In primo luogo la Corte smentisce con i numeri la favola della “razionalizzazione” annunciata a inizio legislatura e ancora al palo.
In Umbria conta 155 partecipate con le forme giuridiche più disparate. Siamo tra le Regioni col maggior numero di partecipazioni indirette del Centro-Sud.
Sebbene nel resto d’Italia “si registra la netta prevalenza degli organismi in utile ... in alcune Regioni (tra cui l’Umbria) le perdite d’esercizio risultano in larga misura superiori agli utili d’esercizio al netto delle imposte” , sintomo “della presenza di criticità di sistema più marcate che altrove”.
Oltre al forte divario tra le perdite e gli utili presente in Umbria (rispettivamente 4,2 milioni e 1,54 milioni di euro), il “quoziente di indebitamento” è il terzo peggiore d’Italia (5,58 quasi quintuplo rispetto alla media nazionale di 1,17), a conferma della “ridotta capitalizzazione delle aziende”.
Si ribadiscono inoltre numerose criticità da noi sollevate in questi anni: “mancata riconciliazione” di debiti-crediti tra Regione e partecipate per quasi 12,5 milioni di euro e “Umbria TPL Mobilità Spa”  su cui “rimangono aspetti problematici e preoccupanti”.
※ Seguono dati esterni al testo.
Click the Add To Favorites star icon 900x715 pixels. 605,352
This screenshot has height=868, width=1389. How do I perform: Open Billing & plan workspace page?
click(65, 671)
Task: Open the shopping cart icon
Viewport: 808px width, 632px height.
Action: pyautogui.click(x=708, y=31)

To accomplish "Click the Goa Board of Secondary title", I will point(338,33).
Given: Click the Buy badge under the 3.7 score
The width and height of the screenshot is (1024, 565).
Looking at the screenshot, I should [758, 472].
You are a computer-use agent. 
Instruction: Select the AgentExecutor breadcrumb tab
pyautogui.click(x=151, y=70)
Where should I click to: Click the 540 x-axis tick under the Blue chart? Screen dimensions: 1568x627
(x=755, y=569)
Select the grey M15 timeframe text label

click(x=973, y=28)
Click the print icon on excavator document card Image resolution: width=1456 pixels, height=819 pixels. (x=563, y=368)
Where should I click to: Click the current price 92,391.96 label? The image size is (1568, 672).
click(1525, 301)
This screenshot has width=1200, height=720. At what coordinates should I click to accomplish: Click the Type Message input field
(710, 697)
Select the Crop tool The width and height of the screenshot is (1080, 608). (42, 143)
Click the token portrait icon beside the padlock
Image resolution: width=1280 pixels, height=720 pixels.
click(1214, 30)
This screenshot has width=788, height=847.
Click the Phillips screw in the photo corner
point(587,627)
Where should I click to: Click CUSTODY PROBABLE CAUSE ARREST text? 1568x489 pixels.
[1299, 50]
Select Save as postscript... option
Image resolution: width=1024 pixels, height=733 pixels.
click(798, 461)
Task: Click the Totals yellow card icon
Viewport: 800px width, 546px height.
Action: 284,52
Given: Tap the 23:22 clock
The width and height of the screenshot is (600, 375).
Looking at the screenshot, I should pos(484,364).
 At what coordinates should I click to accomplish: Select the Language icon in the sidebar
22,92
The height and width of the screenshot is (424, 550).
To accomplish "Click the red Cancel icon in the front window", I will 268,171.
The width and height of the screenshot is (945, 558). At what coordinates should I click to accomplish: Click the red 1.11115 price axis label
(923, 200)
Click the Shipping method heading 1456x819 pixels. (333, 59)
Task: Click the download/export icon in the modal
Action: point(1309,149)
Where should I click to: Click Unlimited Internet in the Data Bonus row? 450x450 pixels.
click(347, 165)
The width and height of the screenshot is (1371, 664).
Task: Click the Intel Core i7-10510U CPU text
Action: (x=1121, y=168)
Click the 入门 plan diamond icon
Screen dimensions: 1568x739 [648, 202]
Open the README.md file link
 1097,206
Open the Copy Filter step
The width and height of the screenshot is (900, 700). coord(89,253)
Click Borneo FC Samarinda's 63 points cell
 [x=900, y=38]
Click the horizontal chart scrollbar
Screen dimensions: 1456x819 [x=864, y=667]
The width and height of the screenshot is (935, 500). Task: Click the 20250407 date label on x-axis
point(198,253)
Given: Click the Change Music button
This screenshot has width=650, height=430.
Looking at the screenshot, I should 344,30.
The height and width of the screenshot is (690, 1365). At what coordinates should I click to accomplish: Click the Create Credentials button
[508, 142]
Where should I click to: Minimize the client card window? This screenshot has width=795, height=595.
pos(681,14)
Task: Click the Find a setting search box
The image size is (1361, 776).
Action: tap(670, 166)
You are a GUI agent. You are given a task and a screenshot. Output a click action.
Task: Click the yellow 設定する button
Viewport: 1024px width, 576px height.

Ma è soprattutto “Sviluppumbria”, assieme a poche partecipate di altre Regioni, a sollevare criticità per la “diffusa resistenza a chiarire in modo puntuale ed esaustivo i motivi che sorreggono le proprie scelte di mantenimento di talune partecipazioni che presentano profili 
problematici ovvero a giustificare l’assenza di misure di razionalizzazione o di interventi diretti al contenimento dei costi di funzionamento degli organismi partecipati ... non si registrano 
sostanziali progressi nel garantirne un maggior controllo o nel superare i dubbi circa la compatibilità dei caratteri dell’in house providing con attività di tipo prettamente finanziario. Al contrario, è emersa la tendenza ad allargare l’ambito di intervento di tali società, le quali, 
oltre alle funzioni di consulenza e di promozione finanziaria, assumono sempre più le funzioni di “gestore” del complesso dei fondi pubblici assegnati alla Regione (esprimendo e attuando scelte strategiche proprie con riferimento anche a fondi europei)”.
Leggendo queste parole torna in mente quanto da noi segnalato in questi quattro anni su: progetti esotici di “cooperazione internazionale” (“Camera arbitrale palestinese” e “Brasil Proximo”); numerose consulenze (con alcuni nomi noti); enti privati “assorbiti” con relativo personale; i consorzi di sviluppo (TNS e Crescendo); l’ aeroporto e tanto altro.
Sviluppumbria, pur con un grande potenziale di risorse economiche e di competenze umane, sembra ostaggio di un uso politico strumentale più che del reale sviluppo regionale. Infatti, nonostante i risultati disastrosi della nostra economia, lo stipendificio regionale, con le sue lucrose poltrone, prosegue come sempre, mentre giovani e meno giovani, competenti e meritevoli, sono costretti ad abbandonare l’Umbria.